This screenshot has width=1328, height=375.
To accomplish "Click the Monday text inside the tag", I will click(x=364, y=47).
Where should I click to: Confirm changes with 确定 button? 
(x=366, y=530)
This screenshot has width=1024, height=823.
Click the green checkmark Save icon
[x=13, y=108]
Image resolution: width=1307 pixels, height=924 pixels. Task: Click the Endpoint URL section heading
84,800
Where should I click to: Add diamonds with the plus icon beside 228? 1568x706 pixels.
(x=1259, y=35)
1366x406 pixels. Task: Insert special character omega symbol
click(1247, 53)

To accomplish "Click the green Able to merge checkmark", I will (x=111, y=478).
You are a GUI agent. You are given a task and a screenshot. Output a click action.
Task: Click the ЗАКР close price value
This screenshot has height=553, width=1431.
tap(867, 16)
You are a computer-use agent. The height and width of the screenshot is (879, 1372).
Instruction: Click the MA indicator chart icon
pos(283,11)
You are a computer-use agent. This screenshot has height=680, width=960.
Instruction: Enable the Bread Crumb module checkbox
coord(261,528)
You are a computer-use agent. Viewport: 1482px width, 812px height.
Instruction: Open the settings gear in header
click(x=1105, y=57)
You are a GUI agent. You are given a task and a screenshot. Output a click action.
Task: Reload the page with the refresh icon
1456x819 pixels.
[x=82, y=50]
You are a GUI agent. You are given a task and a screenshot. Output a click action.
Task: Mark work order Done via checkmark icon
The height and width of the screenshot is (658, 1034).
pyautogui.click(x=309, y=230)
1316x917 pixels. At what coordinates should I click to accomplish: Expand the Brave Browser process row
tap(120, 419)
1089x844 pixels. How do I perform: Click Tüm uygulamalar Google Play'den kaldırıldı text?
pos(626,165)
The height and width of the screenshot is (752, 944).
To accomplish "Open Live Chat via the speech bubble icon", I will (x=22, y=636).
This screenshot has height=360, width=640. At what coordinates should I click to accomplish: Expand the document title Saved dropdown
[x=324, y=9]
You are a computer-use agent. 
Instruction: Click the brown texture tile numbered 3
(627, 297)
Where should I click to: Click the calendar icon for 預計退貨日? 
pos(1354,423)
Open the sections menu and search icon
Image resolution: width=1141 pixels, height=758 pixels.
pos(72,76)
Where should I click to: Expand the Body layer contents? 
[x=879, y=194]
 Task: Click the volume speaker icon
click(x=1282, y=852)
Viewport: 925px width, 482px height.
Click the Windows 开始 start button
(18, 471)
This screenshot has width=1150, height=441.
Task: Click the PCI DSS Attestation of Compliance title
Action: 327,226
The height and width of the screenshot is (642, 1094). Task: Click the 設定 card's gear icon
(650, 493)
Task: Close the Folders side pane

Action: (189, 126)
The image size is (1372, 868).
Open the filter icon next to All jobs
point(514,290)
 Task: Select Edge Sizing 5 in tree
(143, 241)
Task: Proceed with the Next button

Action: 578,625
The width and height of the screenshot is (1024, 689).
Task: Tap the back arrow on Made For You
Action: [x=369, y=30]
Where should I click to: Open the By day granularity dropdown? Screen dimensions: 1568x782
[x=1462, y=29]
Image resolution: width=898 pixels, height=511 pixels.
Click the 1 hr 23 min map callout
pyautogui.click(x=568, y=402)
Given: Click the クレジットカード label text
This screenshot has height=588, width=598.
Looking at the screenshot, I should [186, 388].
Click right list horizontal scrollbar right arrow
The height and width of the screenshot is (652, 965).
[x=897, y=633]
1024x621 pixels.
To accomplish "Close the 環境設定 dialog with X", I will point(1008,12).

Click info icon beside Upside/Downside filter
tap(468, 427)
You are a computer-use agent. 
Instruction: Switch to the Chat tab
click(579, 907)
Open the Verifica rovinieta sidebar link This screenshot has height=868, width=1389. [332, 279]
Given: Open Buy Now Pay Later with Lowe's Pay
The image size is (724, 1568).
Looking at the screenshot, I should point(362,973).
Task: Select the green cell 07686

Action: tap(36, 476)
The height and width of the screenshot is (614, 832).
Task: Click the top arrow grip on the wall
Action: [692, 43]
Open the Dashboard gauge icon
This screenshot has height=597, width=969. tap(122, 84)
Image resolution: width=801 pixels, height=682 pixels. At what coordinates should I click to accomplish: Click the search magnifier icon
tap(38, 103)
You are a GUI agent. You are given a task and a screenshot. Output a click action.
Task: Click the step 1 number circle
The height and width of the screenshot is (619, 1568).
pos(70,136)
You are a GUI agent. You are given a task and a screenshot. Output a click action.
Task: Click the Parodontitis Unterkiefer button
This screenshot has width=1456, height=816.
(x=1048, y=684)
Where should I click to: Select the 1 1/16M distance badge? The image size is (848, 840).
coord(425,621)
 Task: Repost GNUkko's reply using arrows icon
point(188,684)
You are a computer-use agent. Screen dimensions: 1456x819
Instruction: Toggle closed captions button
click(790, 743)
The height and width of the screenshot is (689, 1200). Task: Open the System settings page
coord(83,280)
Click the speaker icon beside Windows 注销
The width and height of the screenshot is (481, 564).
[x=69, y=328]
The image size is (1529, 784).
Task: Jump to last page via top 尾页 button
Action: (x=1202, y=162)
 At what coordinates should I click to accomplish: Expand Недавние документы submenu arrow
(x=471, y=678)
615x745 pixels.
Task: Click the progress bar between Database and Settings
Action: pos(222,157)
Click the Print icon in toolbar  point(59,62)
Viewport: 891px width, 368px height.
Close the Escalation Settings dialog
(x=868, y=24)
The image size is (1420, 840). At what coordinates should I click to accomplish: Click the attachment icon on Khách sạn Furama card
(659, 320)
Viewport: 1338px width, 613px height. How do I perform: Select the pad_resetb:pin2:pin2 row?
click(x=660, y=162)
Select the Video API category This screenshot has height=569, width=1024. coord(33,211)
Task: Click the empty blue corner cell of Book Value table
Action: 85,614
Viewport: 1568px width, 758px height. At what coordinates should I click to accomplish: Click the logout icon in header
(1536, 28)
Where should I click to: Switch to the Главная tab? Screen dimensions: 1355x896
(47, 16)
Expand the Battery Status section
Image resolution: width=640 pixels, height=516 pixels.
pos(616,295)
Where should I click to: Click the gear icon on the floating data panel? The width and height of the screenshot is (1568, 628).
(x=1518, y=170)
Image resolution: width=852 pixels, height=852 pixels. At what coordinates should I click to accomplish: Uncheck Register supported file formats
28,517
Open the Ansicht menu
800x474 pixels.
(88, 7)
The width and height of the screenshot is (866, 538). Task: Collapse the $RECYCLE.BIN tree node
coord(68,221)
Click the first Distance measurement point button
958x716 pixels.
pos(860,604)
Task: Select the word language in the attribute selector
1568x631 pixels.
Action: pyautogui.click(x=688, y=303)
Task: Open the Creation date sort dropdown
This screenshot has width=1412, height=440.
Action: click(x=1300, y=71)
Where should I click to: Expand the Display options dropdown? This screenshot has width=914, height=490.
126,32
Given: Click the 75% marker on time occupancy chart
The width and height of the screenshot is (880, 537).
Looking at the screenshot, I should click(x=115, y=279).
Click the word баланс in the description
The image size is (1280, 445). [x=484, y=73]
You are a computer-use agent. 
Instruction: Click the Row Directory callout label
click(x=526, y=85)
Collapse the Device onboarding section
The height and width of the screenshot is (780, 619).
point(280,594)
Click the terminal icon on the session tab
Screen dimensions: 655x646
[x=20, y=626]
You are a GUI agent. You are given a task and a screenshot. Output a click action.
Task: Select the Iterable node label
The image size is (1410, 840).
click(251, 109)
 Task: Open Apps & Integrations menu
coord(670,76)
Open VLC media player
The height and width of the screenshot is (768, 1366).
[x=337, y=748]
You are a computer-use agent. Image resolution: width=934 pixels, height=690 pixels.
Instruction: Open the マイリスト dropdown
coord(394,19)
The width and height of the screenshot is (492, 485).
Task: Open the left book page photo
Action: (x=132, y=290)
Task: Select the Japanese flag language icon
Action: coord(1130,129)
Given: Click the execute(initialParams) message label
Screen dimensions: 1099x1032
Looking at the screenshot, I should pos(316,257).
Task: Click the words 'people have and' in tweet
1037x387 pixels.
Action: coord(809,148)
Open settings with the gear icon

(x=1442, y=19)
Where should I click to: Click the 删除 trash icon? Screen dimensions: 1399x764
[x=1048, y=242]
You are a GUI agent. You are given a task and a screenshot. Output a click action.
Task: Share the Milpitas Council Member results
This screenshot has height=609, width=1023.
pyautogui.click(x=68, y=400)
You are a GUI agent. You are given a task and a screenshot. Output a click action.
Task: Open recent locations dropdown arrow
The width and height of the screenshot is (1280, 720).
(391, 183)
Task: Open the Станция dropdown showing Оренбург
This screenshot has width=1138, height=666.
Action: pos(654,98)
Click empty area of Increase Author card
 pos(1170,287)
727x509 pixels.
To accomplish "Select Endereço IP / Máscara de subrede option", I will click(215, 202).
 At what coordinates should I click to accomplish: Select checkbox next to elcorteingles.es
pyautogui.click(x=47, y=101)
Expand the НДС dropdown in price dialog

DIRECTIONS. Shift every coordinate in the answers by -51 and write out again each line of the listing in the stretch from the line containing "1366x406 pixels. Task: Insert" through the line containing "coord(261,528)". Leave every other number and word as it stands.

WRITTEN RESPONSE.
1366x406 pixels. Task: Insert special character omega symbol
click(1196, 2)

To accomplish "Click the green Able to merge checkmark", I will (x=60, y=427).
You are a GUI agent. You are given a task and a screenshot. Output a click action.
Task: Click the ЗАКР close price value
This screenshot has height=553, width=1431.
tap(816, -35)
You are a computer-use agent. The height and width of the screenshot is (879, 1372).
Instruction: Click the MA indicator chart icon
pos(232,-40)
You are a computer-use agent. This screenshot has height=680, width=960.
Instruction: Enable the Bread Crumb module checkbox
coord(210,477)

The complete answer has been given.